── Data under study

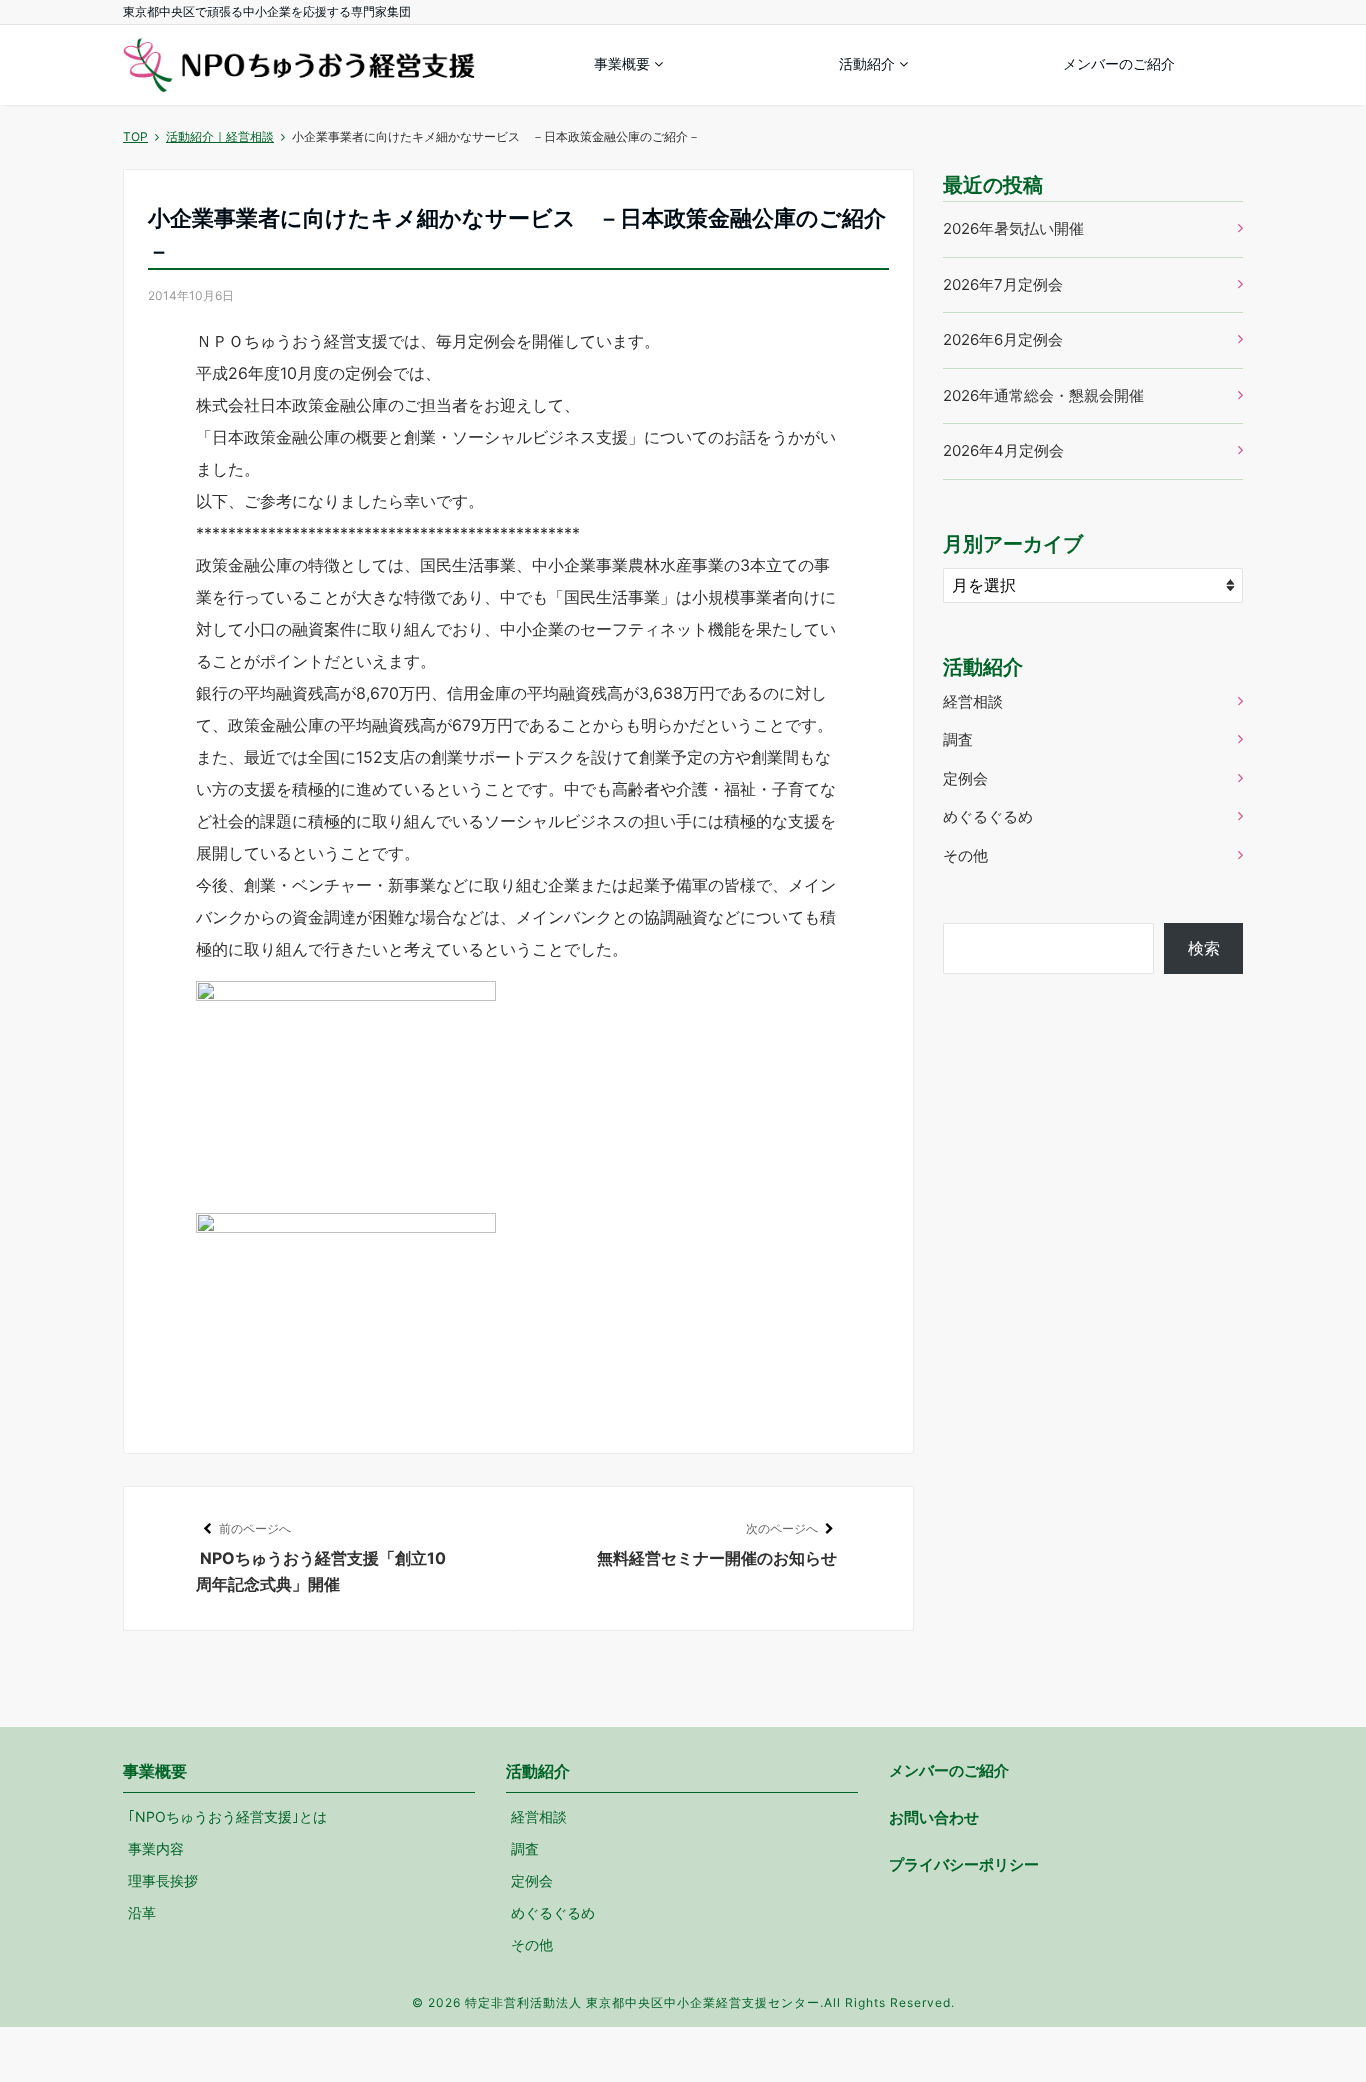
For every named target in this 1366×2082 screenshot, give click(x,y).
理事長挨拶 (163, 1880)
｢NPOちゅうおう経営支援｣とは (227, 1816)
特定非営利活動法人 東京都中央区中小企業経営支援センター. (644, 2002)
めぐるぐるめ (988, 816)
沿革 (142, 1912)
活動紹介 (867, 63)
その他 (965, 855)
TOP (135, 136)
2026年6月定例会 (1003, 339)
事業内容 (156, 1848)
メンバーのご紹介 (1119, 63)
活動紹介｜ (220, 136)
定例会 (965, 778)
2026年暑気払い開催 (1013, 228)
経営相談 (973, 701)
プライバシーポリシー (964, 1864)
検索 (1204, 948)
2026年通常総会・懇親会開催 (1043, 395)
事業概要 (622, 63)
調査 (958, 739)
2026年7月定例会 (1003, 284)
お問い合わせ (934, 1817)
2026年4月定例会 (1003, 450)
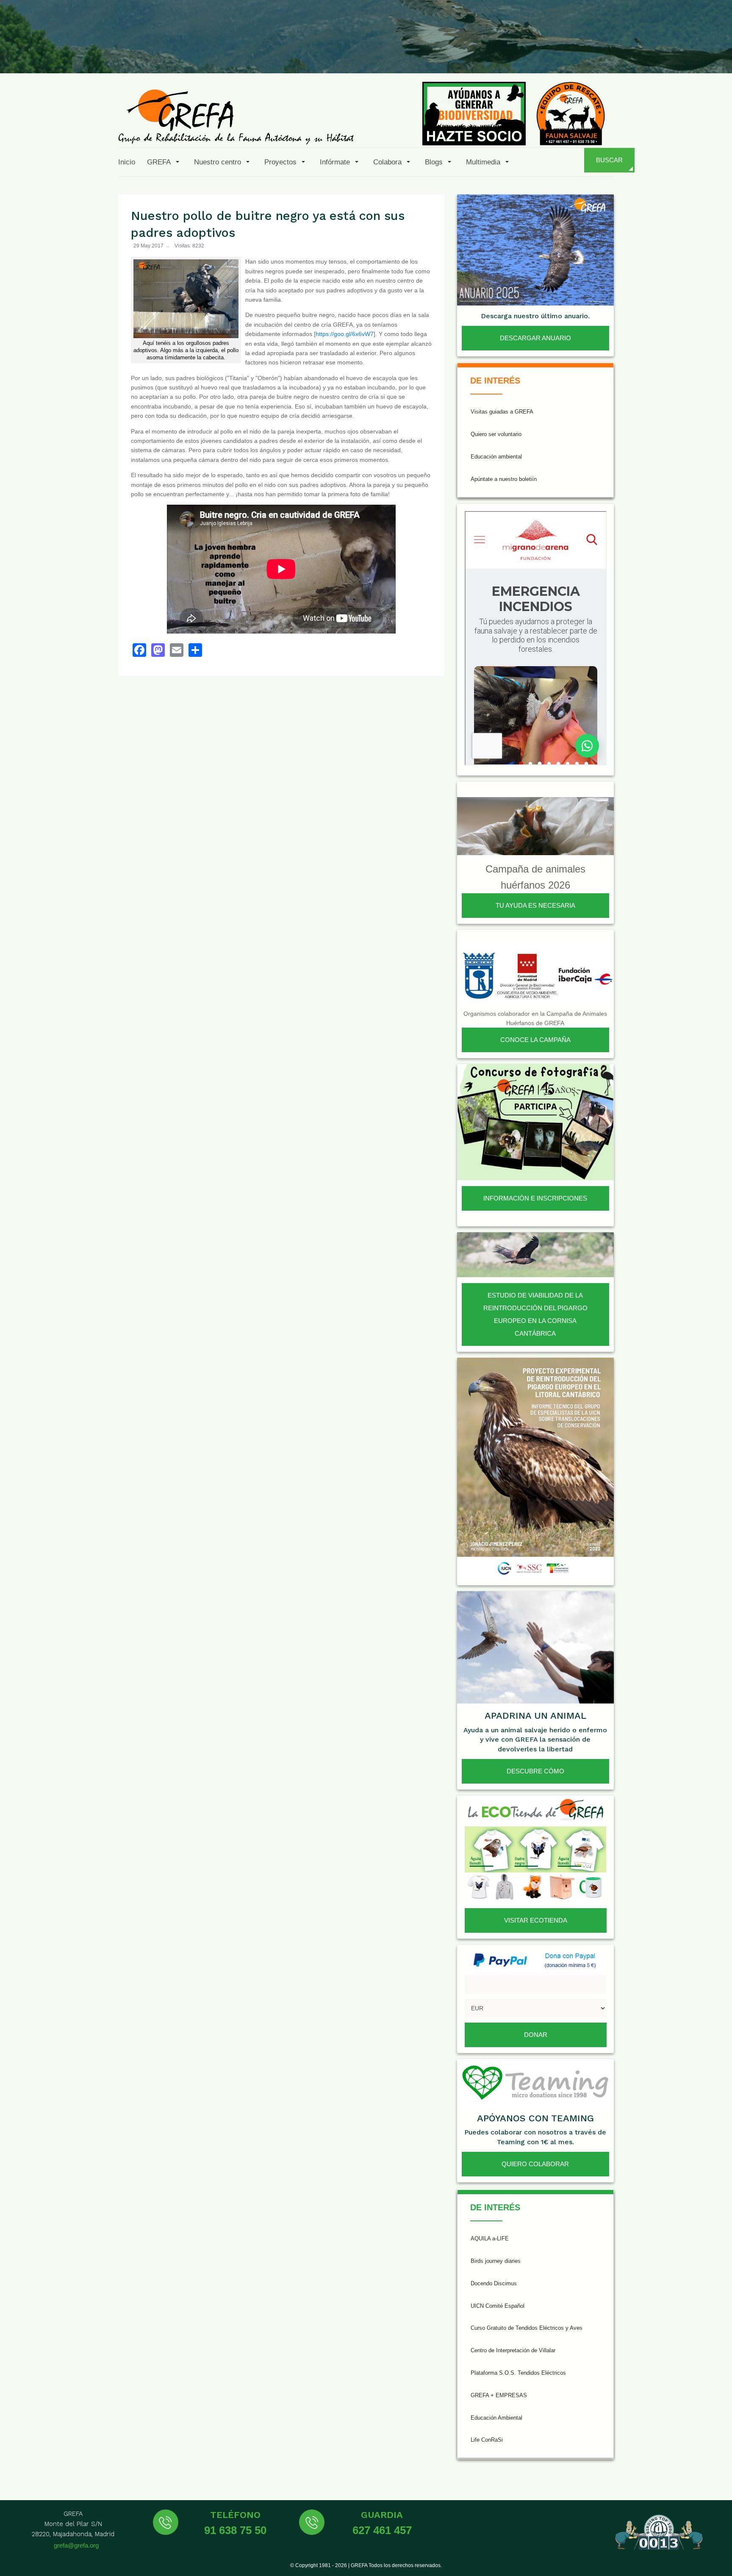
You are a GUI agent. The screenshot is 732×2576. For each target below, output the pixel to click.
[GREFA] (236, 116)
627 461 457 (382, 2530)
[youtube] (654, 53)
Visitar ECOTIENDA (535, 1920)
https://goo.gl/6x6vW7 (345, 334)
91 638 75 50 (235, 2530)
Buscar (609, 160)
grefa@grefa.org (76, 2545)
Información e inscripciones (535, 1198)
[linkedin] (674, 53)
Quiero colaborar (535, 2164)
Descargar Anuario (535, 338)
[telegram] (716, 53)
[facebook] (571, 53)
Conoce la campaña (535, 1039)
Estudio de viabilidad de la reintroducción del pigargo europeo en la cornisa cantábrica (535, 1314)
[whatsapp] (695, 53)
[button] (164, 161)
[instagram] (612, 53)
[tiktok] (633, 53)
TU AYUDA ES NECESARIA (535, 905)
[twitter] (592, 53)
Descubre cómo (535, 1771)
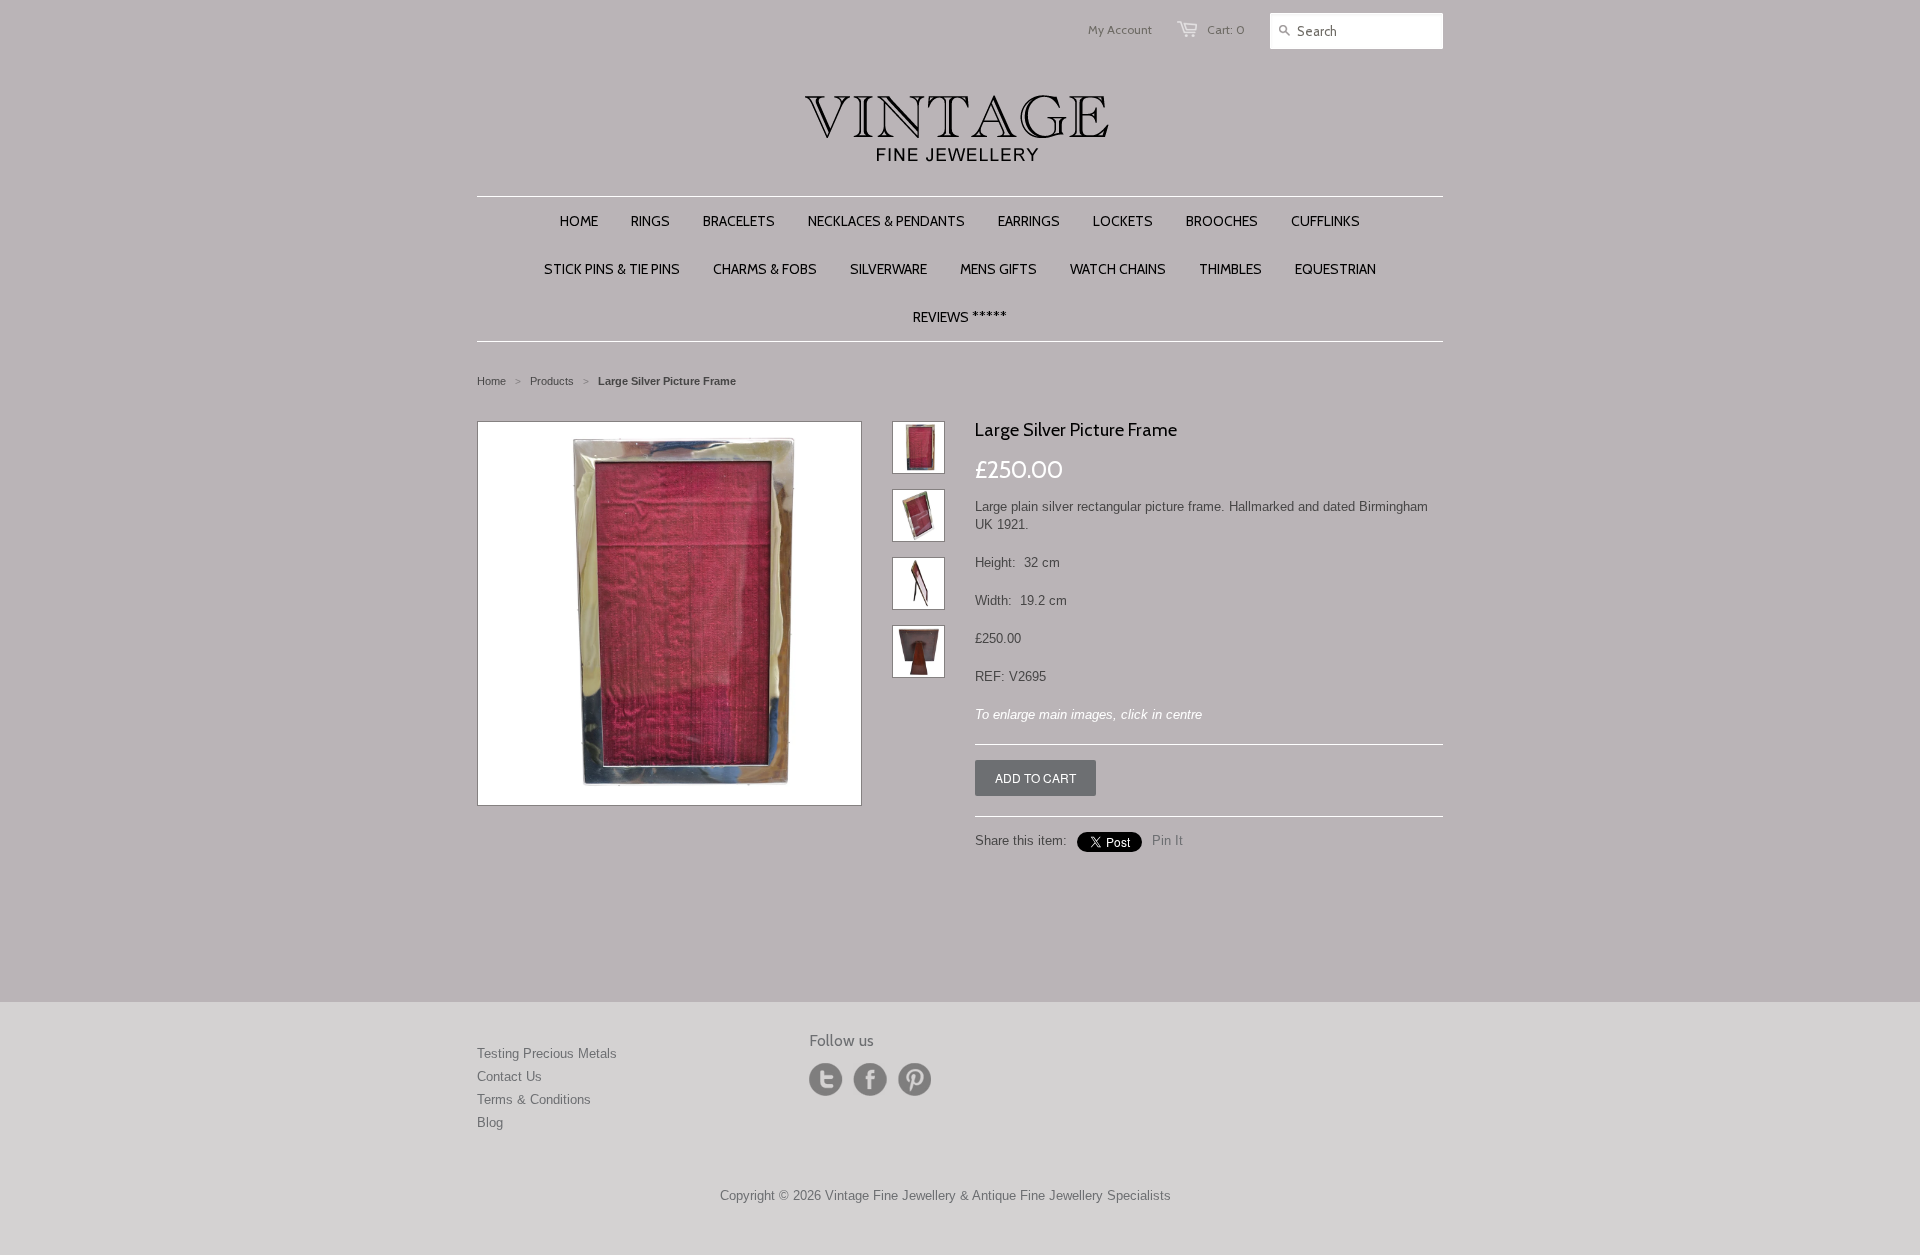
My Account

────

What to work on
Copy out the data above to the letter, and keep every picture out of it.

Solution to this exercise
For every named target in this 1366×2082 screenshot, give click(x,y).
理事長挨拶 (163, 1880)
｢NPOちゅうおう経営支援｣とは (227, 1816)
特定非営利活動法人 東京都中央区中小企業経営支援センター. (644, 2002)
めぐるぐるめ (988, 816)
沿革 (142, 1912)
活動紹介 (867, 63)
その他 (965, 855)
TOP (135, 136)
2026年6月定例会 (1003, 339)
事業内容 (156, 1848)
メンバーのご紹介 (1119, 63)
活動紹介｜ (220, 136)
定例会 (965, 778)
2026年暑気払い開催 (1013, 228)
経営相談 (973, 701)
プライバシーポリシー (964, 1864)
検索 (1204, 948)
2026年通常総会・懇親会開催 (1043, 395)
事業概要 (622, 63)
調査 (958, 739)
2026年7月定例会 (1003, 284)
お問い合わせ (934, 1817)
2026年4月定例会 (1003, 450)
You are a GUI agent. The screenshot is 732×2576. For each target below, output the pixel to click.
[GREFA] (236, 116)
627 461 457 (382, 2530)
[youtube] (654, 53)
Visitar ECOTIENDA (535, 1920)
https://goo.gl/6x6vW7 (345, 334)
91 638 75 50 (235, 2530)
Buscar (609, 160)
grefa@grefa.org (76, 2545)
Información e inscripciones (535, 1198)
[linkedin] (674, 53)
Quiero colaborar (535, 2164)
Descargar Anuario (535, 338)
[telegram] (716, 53)
[facebook] (571, 53)
Conoce la campaña (535, 1039)
Estudio de viabilidad de la reintroducción del pigargo europeo en la cornisa cantábrica (535, 1314)
[whatsapp] (695, 53)
[button] (164, 161)
[instagram] (612, 53)
[tiktok] (633, 53)
TU AYUDA ES NECESARIA (535, 905)
[twitter] (592, 53)
Descubre cómo (535, 1771)
My Account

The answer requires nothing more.